[ACTIONS TO TAKE]:
1. Why does the excerpt on the FITC sparse approximation use only a relatively small number of inducing points? Answer in one to three sentences.
2. Shift the coordinates in the answers of the rows by adding 130 to every number. Cover the rows from the first one through the line containing "coord(103,277)". Write those lines out again, requests included.

[SELECTED TEXT]:
The package implements a generic sparse approximation which is known as the fully independent training conditional, or FITC (Quiñonero-Candela and Rasmussen 2005; Snelson and Ghahramani 2006). The accuracy of the approximation is determined by the number of inducing points. Notice that we use here only a relatively small number of inducing points to make this vignette build fast. In this toy example it does not affect the accuracy that much, but in more complicated example many more inducing points might be needed to get reasonable accuracy.

# fit the model
gp <- gp_init(
  lik = lik_bernoulli(), 
  cfs = cf_sexp(), 
  method = method_fitc(num_inducing=50)
)
gp <- gp_optim(gp, x, y)

Let’s visualize the predictions.

# predict
ng <- 20
x1g <- seq(-4,4,len=ng)

[DATA SUPPLIED]:
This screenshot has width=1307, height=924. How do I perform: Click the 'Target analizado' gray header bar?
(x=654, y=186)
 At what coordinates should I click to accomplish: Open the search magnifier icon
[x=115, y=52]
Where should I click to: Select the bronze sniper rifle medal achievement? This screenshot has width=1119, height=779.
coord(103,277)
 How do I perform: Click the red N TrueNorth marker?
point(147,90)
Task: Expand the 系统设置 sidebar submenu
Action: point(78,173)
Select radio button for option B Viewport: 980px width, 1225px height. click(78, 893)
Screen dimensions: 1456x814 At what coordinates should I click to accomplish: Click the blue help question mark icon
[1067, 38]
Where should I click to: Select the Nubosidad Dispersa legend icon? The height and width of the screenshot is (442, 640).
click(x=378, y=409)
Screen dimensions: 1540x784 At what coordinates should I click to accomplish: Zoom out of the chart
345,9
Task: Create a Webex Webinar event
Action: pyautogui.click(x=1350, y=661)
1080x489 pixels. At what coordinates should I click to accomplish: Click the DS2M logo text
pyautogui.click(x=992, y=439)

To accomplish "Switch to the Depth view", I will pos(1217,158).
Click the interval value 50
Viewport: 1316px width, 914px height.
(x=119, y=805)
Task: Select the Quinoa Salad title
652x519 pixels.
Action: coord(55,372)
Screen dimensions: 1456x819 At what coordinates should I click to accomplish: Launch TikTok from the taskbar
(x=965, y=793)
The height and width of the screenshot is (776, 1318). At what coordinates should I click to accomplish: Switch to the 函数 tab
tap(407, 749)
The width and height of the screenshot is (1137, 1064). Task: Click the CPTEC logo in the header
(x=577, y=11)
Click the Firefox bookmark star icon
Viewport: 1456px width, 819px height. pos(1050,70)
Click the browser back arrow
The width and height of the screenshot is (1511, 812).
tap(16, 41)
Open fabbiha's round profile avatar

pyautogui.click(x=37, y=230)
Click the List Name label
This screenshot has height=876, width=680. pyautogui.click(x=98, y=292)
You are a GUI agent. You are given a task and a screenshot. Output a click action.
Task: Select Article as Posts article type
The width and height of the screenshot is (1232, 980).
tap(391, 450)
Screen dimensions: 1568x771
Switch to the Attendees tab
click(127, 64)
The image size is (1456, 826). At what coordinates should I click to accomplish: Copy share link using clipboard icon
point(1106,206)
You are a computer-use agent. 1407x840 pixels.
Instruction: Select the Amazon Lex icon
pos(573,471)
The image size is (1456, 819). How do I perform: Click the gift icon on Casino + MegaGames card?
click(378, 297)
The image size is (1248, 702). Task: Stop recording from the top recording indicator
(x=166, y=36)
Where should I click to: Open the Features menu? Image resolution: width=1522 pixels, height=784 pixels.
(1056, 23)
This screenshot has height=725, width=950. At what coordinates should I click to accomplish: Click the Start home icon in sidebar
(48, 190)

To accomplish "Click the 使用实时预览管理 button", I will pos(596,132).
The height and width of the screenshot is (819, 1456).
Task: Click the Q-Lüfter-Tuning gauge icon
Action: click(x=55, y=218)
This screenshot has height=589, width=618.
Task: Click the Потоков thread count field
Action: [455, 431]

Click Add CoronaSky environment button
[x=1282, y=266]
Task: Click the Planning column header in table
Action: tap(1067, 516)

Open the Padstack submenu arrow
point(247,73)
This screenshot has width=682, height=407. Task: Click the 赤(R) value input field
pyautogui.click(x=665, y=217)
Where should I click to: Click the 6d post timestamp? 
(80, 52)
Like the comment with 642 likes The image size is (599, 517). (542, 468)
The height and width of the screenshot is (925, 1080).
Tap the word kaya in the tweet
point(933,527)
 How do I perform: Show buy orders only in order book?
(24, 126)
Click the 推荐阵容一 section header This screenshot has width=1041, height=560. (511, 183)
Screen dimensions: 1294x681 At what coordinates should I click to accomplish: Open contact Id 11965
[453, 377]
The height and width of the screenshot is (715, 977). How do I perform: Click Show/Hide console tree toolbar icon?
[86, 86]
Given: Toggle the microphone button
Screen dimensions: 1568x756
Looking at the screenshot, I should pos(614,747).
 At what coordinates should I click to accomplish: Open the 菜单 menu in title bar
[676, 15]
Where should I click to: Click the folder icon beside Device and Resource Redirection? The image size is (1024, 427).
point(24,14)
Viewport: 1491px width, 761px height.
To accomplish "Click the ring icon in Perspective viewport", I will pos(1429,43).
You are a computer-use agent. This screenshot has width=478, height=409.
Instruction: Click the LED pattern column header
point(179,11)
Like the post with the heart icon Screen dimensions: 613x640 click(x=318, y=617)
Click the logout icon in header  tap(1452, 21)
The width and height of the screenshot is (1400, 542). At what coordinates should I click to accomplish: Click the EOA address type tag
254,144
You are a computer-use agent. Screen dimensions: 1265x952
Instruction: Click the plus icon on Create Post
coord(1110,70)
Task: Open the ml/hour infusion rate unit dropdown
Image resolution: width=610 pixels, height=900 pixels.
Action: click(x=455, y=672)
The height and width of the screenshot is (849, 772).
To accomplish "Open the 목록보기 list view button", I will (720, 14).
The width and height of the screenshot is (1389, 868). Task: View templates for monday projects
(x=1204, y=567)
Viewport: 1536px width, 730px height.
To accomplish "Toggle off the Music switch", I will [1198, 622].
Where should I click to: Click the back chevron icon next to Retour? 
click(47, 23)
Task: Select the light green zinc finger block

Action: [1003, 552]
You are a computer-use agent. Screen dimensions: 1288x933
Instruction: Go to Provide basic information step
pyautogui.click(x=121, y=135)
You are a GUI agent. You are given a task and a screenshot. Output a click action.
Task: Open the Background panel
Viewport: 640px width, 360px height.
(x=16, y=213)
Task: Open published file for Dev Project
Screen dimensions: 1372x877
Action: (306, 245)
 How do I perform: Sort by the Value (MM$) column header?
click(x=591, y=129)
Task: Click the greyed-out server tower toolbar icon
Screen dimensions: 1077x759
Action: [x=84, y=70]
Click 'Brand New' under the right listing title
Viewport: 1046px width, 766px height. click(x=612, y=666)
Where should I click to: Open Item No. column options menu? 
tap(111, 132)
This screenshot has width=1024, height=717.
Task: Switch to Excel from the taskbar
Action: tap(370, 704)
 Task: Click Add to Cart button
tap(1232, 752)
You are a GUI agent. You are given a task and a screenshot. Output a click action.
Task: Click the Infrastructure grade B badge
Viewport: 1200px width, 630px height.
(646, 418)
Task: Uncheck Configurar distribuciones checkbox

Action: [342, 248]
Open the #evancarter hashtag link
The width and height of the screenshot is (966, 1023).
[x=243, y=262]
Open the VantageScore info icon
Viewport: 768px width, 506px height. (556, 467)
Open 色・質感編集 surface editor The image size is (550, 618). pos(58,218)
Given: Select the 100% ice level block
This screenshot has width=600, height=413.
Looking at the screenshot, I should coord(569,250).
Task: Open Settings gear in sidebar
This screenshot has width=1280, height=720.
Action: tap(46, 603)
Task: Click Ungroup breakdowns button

[RESULTS OF THE TASKS]:
1. The excerpt uses a small number of inducing points so that the vignette builds fast. In this toy example the smaller number does not affect accuracy much, though more complicated examples might need many more inducing points for reasonable accuracy.

2.
This screenshot has width=1307, height=924. How do I perform: Click the 'Target analizado' gray header bar?
(x=784, y=316)
 At what coordinates should I click to accomplish: Open the search magnifier icon
[x=245, y=182]
Where should I click to: Select the bronze sniper rifle medal achievement? This screenshot has width=1119, height=779.
coord(233,407)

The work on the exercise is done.